DATA FOR PROCESSING:
═══

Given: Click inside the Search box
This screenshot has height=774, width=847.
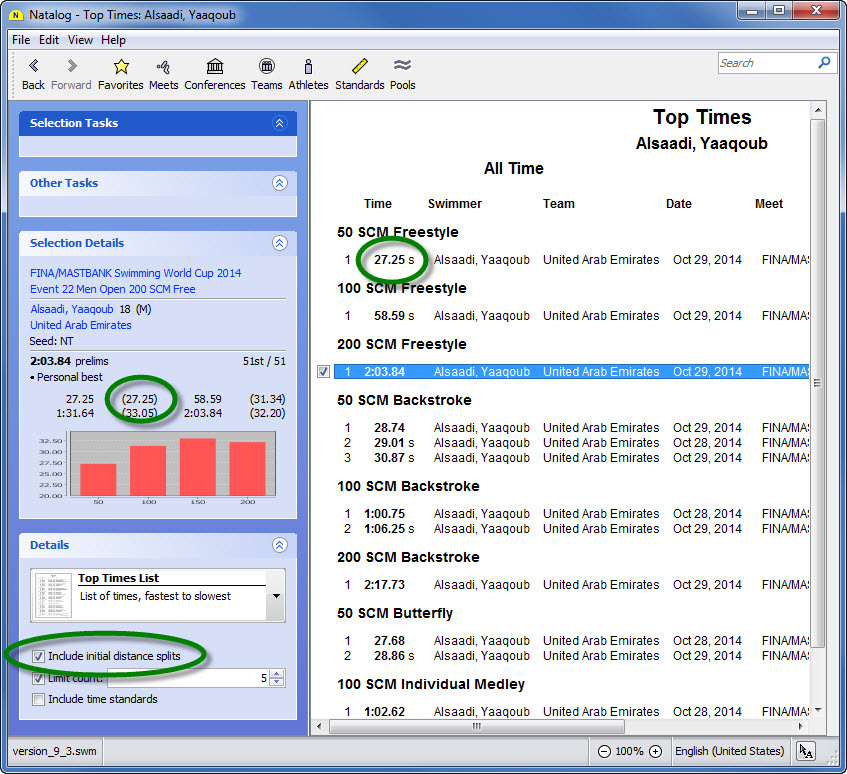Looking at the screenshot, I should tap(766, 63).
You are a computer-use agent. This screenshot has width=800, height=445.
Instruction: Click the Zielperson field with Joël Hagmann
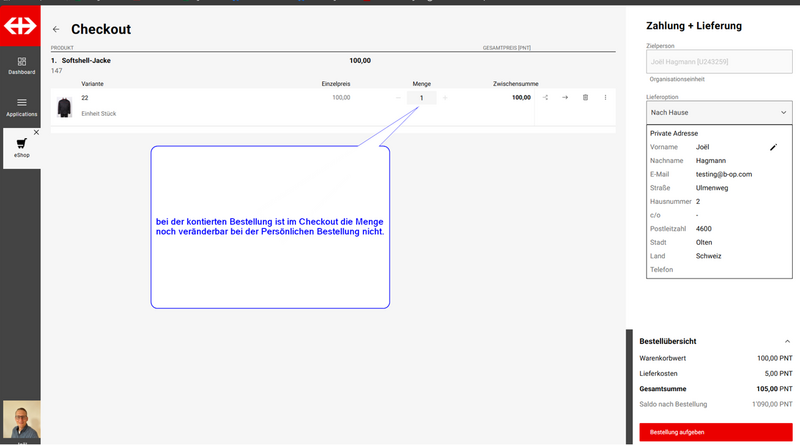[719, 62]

═══

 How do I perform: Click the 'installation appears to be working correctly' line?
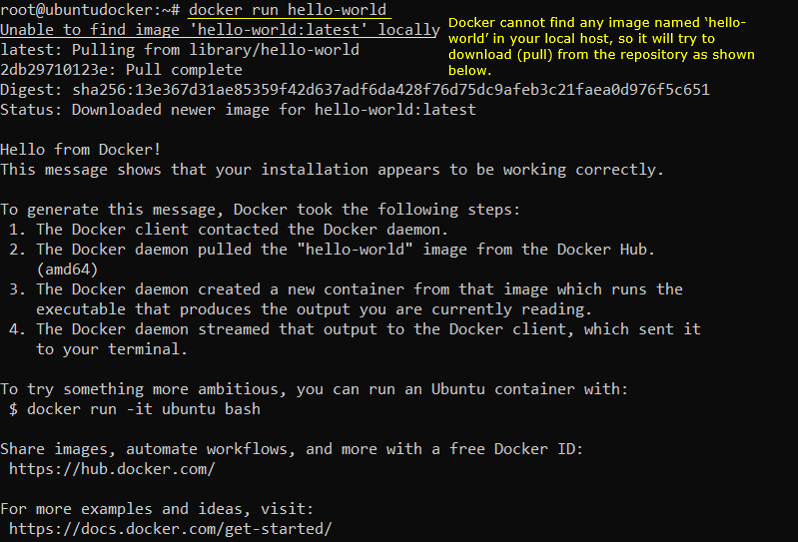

═══

GIVEN TASK: Return the lines of the material verbatim, starting with the line that contains "Given: Click inside the Search box" and going on through the line that contains "Looking at the", and include both of those lines. Omit the pictures from your answer.

WRITTEN RESPONSE:
Given: Click inside the Search box
This screenshot has height=774, width=847.
Looking at the screenshot, I should tap(766, 63).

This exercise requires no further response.